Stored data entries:
*** Begin section ***

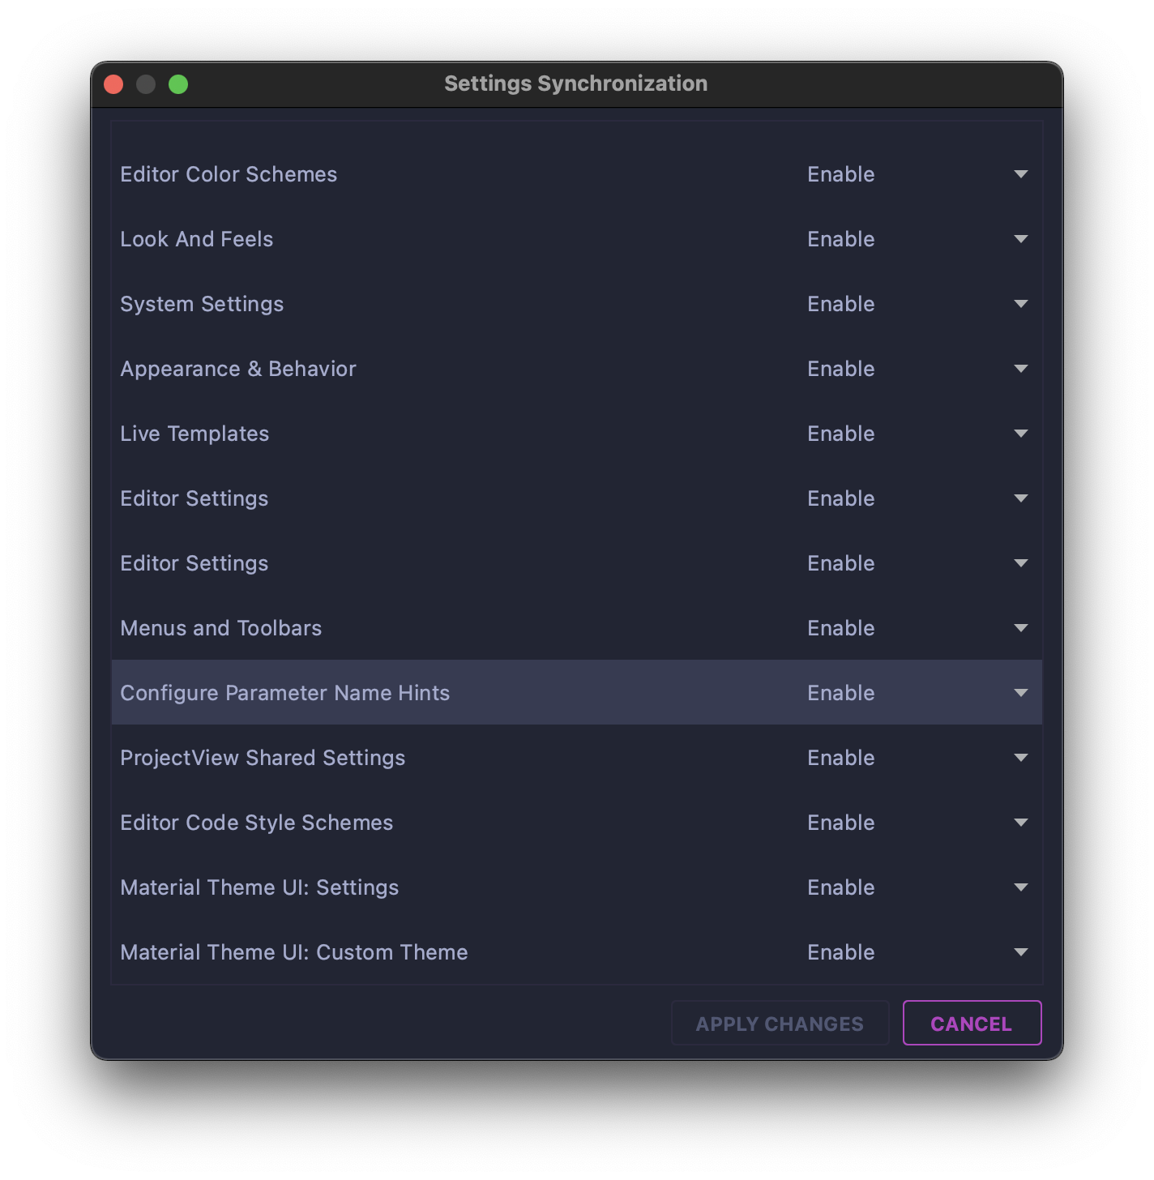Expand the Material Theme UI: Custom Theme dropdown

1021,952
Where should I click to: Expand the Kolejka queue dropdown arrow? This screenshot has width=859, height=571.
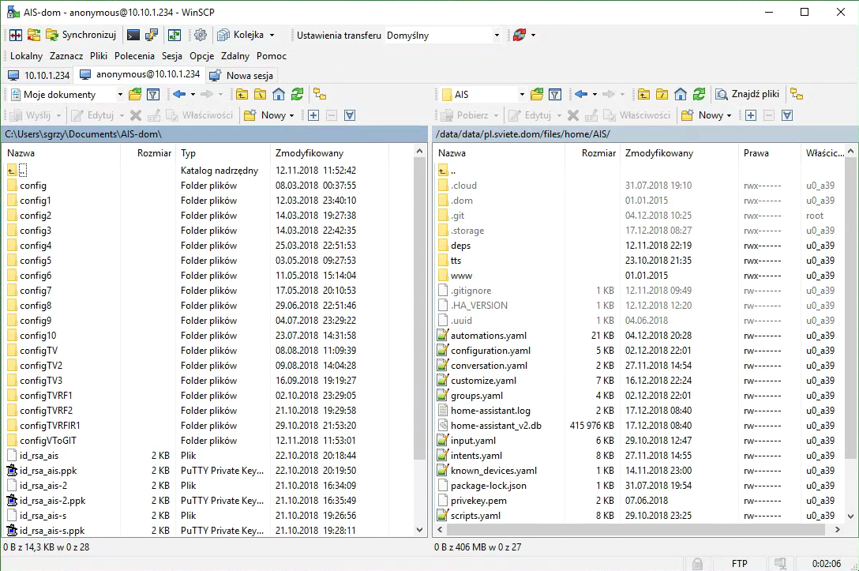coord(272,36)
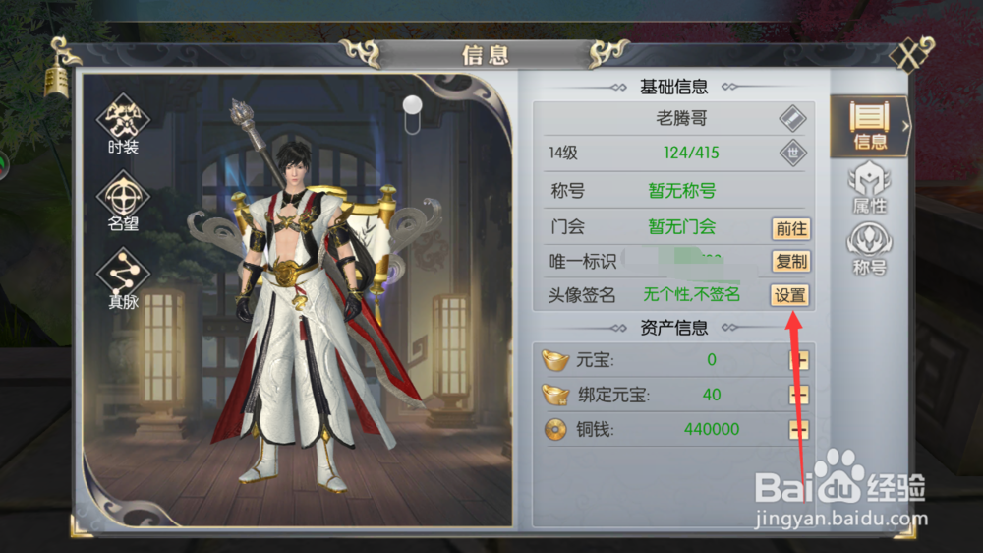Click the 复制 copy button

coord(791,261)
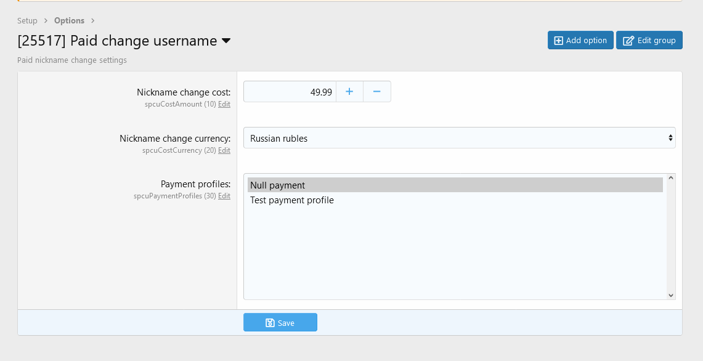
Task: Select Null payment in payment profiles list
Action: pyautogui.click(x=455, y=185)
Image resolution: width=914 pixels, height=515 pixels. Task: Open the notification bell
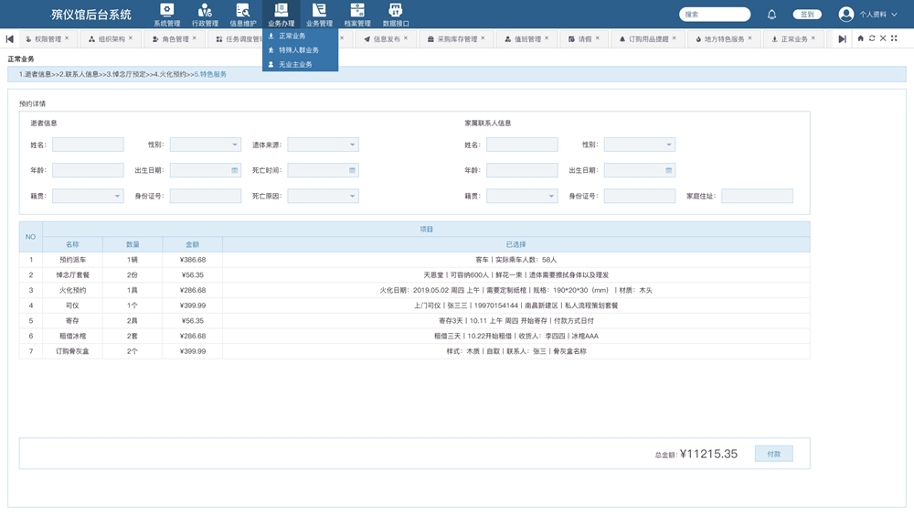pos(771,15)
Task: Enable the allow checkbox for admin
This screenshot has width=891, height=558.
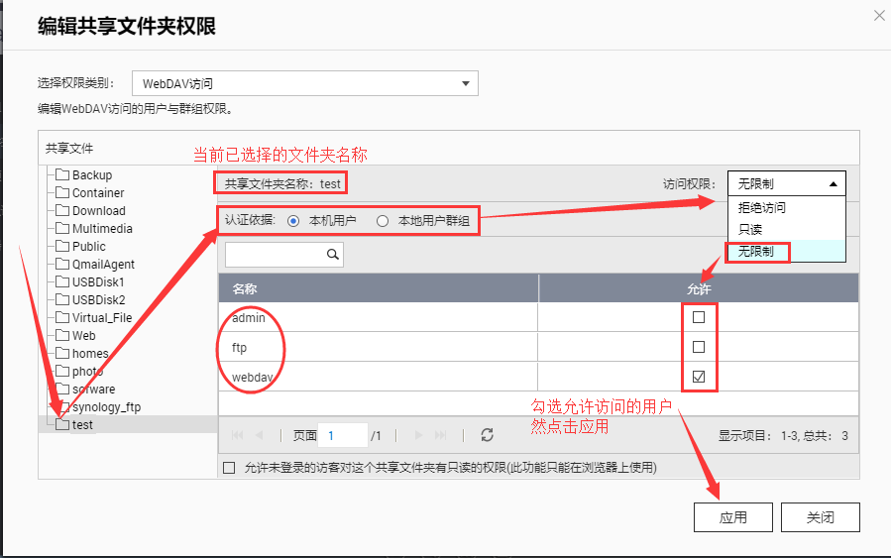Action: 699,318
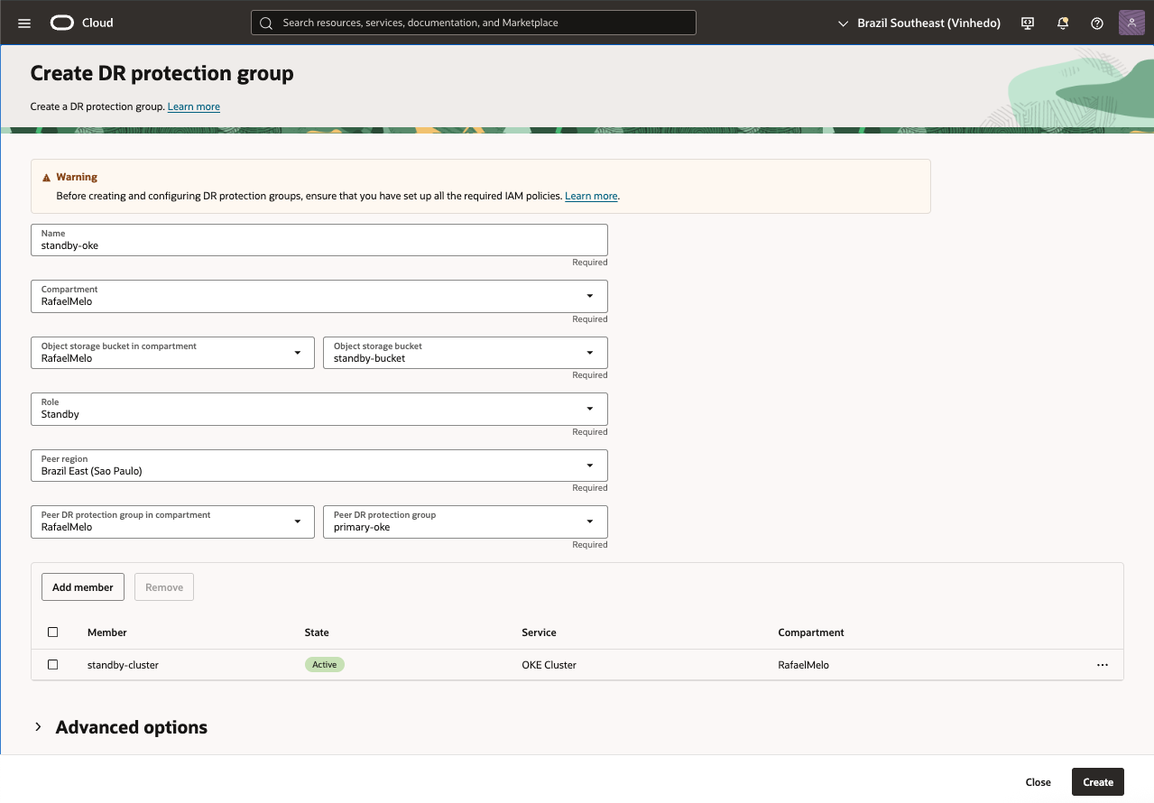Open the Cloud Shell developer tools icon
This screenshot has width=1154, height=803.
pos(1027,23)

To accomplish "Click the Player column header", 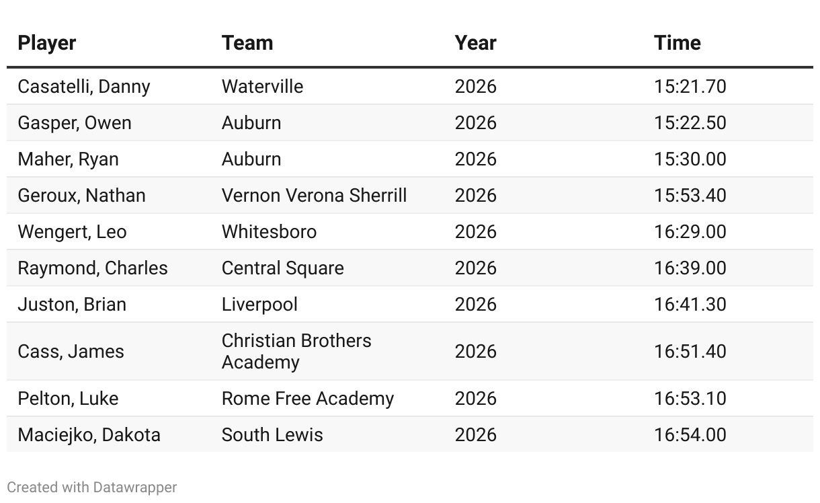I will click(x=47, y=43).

*** End section ***

▸ **Requirement**
Using the entries above, repeat exactly the lines from the one with "Image resolution: width=914" to the one with "Task: Enable the allow checkbox for admin", both included, and leave the pictures behind.

▸ **Final answer**
Image resolution: width=914 pixels, height=515 pixels. Task: Open the notification bell
pos(771,15)
Task: Enable the allow checkbox for admin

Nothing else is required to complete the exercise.